Several studies have concluded that in OC the use of ABP leads to a significant decrease in infectious complications.45 However, these data cannot be extrapolated to elective LC. Compared with OC, LC was superior with its smaller incision, minimal trauma, shorter hospital stay, better preservation of the immune system and considerable decrease of post-operative infections,5,6 thus making the role of routine ABP in this minimally invasive procedure questionable. Two previous meta-analyses addressed this subject.14,15 However, these meta-analyses were conducted 5 years ago with relatively small sample sizes and low powers. As there is still no definitive conclusion on this issue, it may be particularly germane to do such a systematic review to resolve this problem that is frequently encountered all over the world.
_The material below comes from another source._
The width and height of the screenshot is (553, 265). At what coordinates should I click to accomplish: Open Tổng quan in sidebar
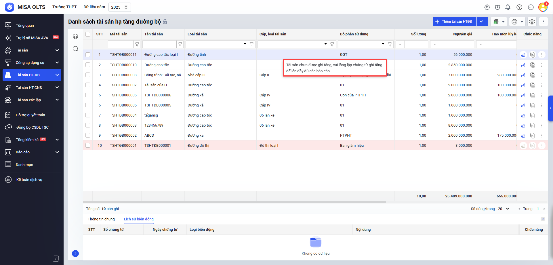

The main finding of our meta-analysis was similar to that of the previous meta-analyses,14,15 namely, ABP had no role in significantly reducing the incidences of post-operative infectious complications in elective LC, including wound infection, major infection, distant infection and infectious complication as a whole. By conducting sensitivity analyses, we found that the results were independent of the design, quality and sample size of original studies. Moreover, we found that additional antibiotic doses after LC also did not reduce the incidences of infection. On the other hand, after pooling all currently available RCTs, we found that rates of infection were extremely low in elective LC (wound infection: 1.62%; major infection: 0.14%; distant infection: 0.51%; overall infection: 2.26%). This was comparable with that of two meta-analyses of LC series.1,2 Given the extremely low incidences of infections and the absent role of ABP in elective LC, our meta-analysis indicated that it was unnecessary to give ABP in elective LC.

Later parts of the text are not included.